自己放棄が欠けているために、多くの褒美が失われています。自己放棄のなかった所には、愛もなかったのです。なぜなら、犠牲とは、愛する喜びです。キリストはこの点で、わたしたちの大いなる模範であります。「彼は自分の前におかれている喜びのゆえに、恥をもいとわないで、十字架を忍び、神のみ座の右に座するに至ったのである」(新約聖書 ヘブル12:2)

 「わたしたちのために、キリストは、ちりの中の虫となられた。それなのにあなたは誇るところがあろうか。キリストは枕する所さえなかった。それなのに、あなたはすべてを欲して足ることを知らない。キリストは、あなたのために命を与えてくださったのに、あなたは、隣人にパンのかけらを与えようとも欲していない。そして、キリストは敵のために祈られたのに、あなたは、友人のために祈ることさえしない。キリストの顔は、悪人の鉄拳で打たれたのに、あなたは渋面にも耐ええない。これはキリストの足跡に従うことであろうか。

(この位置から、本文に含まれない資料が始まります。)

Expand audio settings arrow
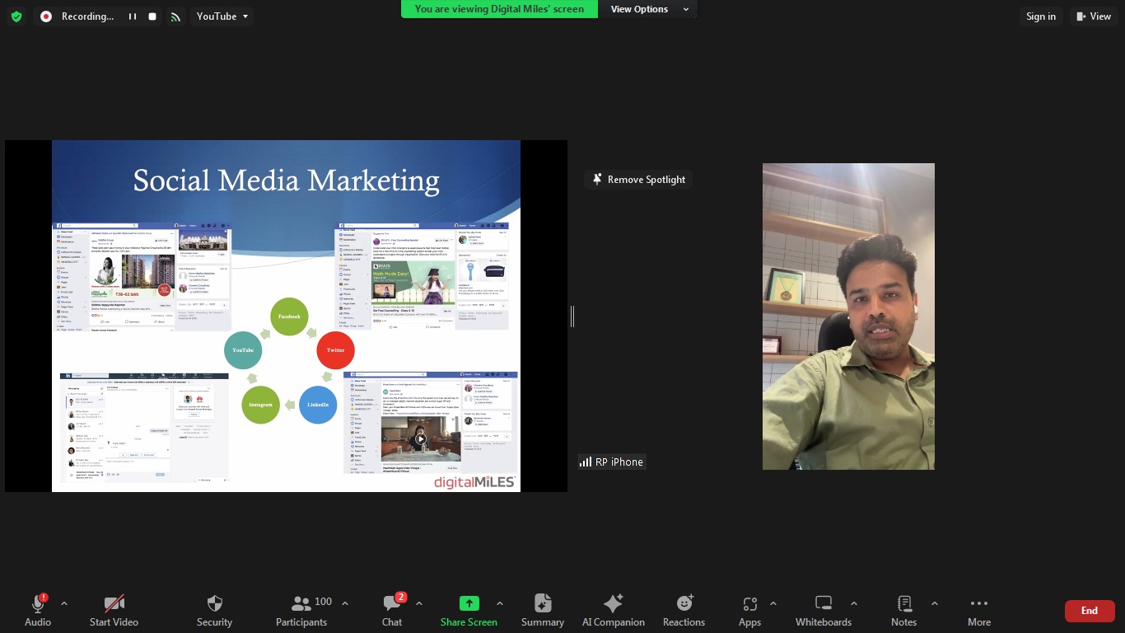 (64, 603)
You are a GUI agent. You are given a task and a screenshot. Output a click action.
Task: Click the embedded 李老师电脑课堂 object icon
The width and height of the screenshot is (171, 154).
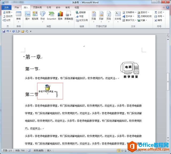[x=48, y=87]
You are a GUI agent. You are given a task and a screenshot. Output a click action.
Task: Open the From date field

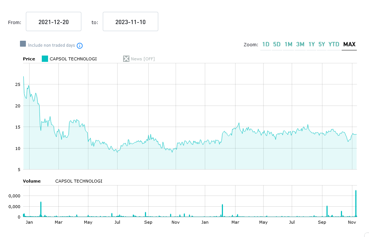pyautogui.click(x=54, y=22)
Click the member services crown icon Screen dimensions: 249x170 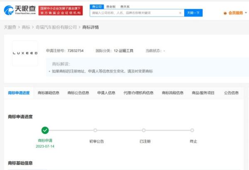(225, 13)
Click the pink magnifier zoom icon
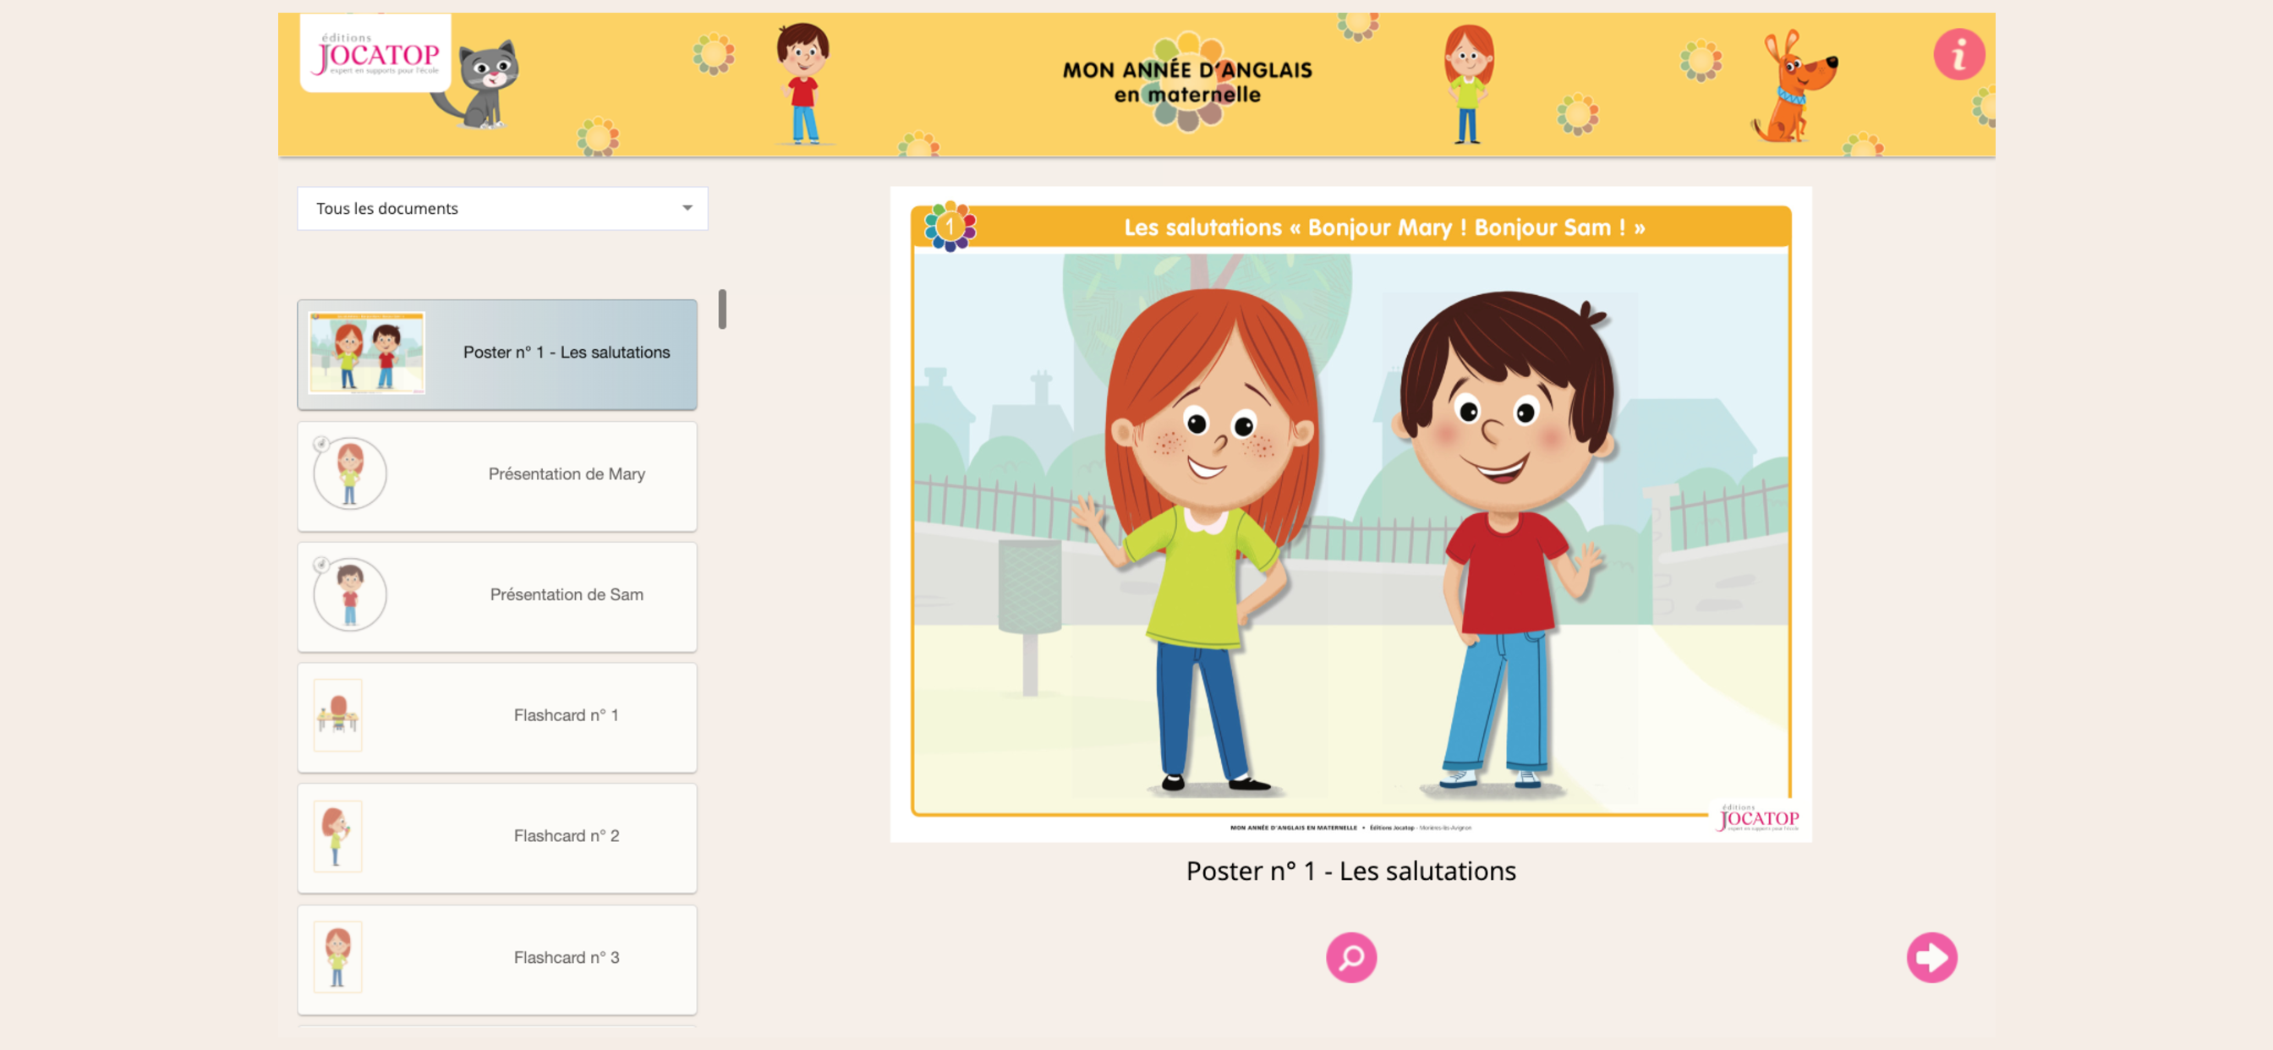Image resolution: width=2273 pixels, height=1050 pixels. coord(1350,956)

救い主キリストが恥をしのび苦難の道を歩まねばならなかったのに、あなたは肉欲の中で生きることを望みえようか。彼が、いばらのかんむりをかぶられたのに、あなたは黄金のかんむりをかむることを欲するのか」(アーント)。

 キリストのために、そして隣人のために、日々自分を否認することは、キリストの苦難にあずかることです。自分の家畜からおりる意志のある人だけが、強盗にあって負傷している者を安全に宿屋に連れて行くことができるのです。多くの人々はろばの上に心地よくすわっていて、傷ついた旅人に語りかけ、宿屋の方向を指示するだけであります。もし傷ついた人が指示された道を、足をひきずりながら歩み始めても、同情的に道の片側の方をろばに乗ったままで行き、断念しないようにと勇気づけるだけです。しかし、傷ついた人には力がなく前進できなくなって倒れ、ついに死んでしまいます。ろばの上の人は、そのまま乗り続けながら頭をふり、この世の強盗の残忍さについて真剣に考え始めるのであります。

 「キリスト・イエスにあっていだいているのと同じ思いを、あなたがたの間でも互いに生かしなさい。キリストは、神のかたちであられたが、神と等しくあることを固守すべきこととは思わず、かえって、おのれをむなしうして僕のかたちを取り、人間の姿になられた。その有様は人と異ならず、おのれを低くして、死に至るまで、しかも十字架の死に至るまで従順であられた」(ピリピ2:5〜8)

 降りて下ることがキリストのみこころであります。だれも彼ほど高いみ座に上った人はいないし、彼ほど下に降りた人もありません。だれもついに彼より偉大な勝利を得た人はいません。したがって、いまだかつて、だれもイエスほど高く高揚された人もありません。降りて下ることを拒む人は、決して勝利を収めないでしょう。神は、自分をひくくするのを拒む人を、決して高くしたまいません。「むしろ、キリストの苦しみにあずかればあずかるほど、喜ぶがよい。それは、キリストの栄光が現われる際に、よろこびにあふれるためである」(1ペテロ4:13)地上の生活でひくければひくいほど、ますます栄光において、より高くされるのであります。

 (昨日に引き続き「聖霊を信ず」の223〜225頁からの引用です。ああ、私たちは何と安易に人の苦しみをになっているつもりで、人を死なしめていることでしょうか。しかし、ここに一人の真実なお方がいらっしゃるのです。エッケ・ホモ「この人を見よ」です。)